Preserve UTF-8 BOM in Browser Downloads


I have a JAX-RS REST-Service that produces a CSV file and streams it back to the browser. Everything is set to UTF-8, so also the file I download via the browser is a valid UTF-8 File (without a BOM) that shows me valid, readable UTF-8 umlauts, etc. in Notepad++, Sublime, etc..

Opening such a file in Excel though leads to unreadable umlauts, etc. since Excel apparently tries to open it with another charset (CP-1252, I guess, but that doesn't really matter).

Saving the file with a BOM via Notepad++ and re-opening it in Excel works nicely. Seems like the detection of a BOM is the only way that Excel uses to detect UTF-8. Anyways - I thought that adding a BOM could help...

Did that. Same result. After a while, I figured out that the BOM gets removed under some circumstances: If I added any character right before the BOM, I could see the BOM in my Hex-Editor. After removal of that character, the BOM wouldn't be there anymore.

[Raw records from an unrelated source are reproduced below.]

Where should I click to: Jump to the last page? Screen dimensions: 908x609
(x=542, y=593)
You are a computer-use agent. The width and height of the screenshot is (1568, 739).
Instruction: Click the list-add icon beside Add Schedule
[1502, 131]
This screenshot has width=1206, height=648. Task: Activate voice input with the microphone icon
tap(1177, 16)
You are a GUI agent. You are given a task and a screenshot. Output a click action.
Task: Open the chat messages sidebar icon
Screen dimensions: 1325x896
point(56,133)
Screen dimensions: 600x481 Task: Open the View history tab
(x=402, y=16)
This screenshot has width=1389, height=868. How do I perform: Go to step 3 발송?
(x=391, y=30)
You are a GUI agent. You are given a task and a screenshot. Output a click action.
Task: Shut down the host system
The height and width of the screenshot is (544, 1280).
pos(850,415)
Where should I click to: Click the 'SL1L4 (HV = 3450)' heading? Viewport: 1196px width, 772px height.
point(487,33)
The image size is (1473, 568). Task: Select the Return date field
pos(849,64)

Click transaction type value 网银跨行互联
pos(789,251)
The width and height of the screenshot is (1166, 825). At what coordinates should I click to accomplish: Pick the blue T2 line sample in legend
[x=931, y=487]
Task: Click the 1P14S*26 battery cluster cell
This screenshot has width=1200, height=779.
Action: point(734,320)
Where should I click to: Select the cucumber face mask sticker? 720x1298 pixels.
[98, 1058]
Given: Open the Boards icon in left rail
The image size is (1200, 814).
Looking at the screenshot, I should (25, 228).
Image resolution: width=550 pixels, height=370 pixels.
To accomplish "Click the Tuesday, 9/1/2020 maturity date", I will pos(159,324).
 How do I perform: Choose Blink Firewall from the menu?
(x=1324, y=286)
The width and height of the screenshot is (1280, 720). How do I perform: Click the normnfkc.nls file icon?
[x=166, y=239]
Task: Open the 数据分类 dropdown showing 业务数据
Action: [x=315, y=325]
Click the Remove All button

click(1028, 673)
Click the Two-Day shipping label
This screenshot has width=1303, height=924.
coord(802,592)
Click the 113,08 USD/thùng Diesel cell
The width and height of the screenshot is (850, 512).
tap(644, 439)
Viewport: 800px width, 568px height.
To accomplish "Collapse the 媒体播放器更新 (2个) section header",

When I went on and downloaded the file via cURL I was really surprised. The BOM was there! Up until that I thought it might have to do with my application, Content-Types, Encodigs, HTTP Headers, etc. - but all of them seem to be fine.

Now, after hours of trying out different things, any ideas on how I can tell the browser to keep the BOM? Is there any HTTP Header I could set? Since Chrome, Internet Explorer, Edge, Firefox all remove the BOM, this sounds a little bit like a browser convention to me...

Many thanks for your highly appreciated help!

EDIT: Thanks to sideshowbarker answer, I found a workaround by prepending two BOMs to the content, so there will be a BOM remaining after the first BOM gets removed by the browser.


Solution

  • Workaround (from comments): Since only the first three bytes are read, you can prepend two BOMs to the source, which will result in the downloaded file being valid UTF-8 with a BOM.

    As far as Excel specifically: Per the answer at https://stackoverflow.com/a/16766198/1143392, newer versions of Excel (from Office 365) do now support UTF-8.

    As far as the cause of the behavior described in the question: The cause is, the relevant specs require the BOM to be stripped out, and that’s what browsers do. That is, browsers conform to the requirements of the UTF-8 decode algorithm in the Encoding spec, which is this:

    To UTF-8 decode a byte stream stream, run these steps:

    1. Let buffer be an empty byte sequence.

    2. Read three bytes from stream into buffer.

    3. If buffer does not match 0xEF 0xBB 0xBF, prepend buffer to stream.

    4. Let output be a code point stream.

    5. Run UTF-8’s decoder with stream and output.

    6. Return output.

    Step 3 is what causes the BOM to be stripped.

    Given the Encoding spec requires that, I think there’s no way to tell browsers to keep the BOM.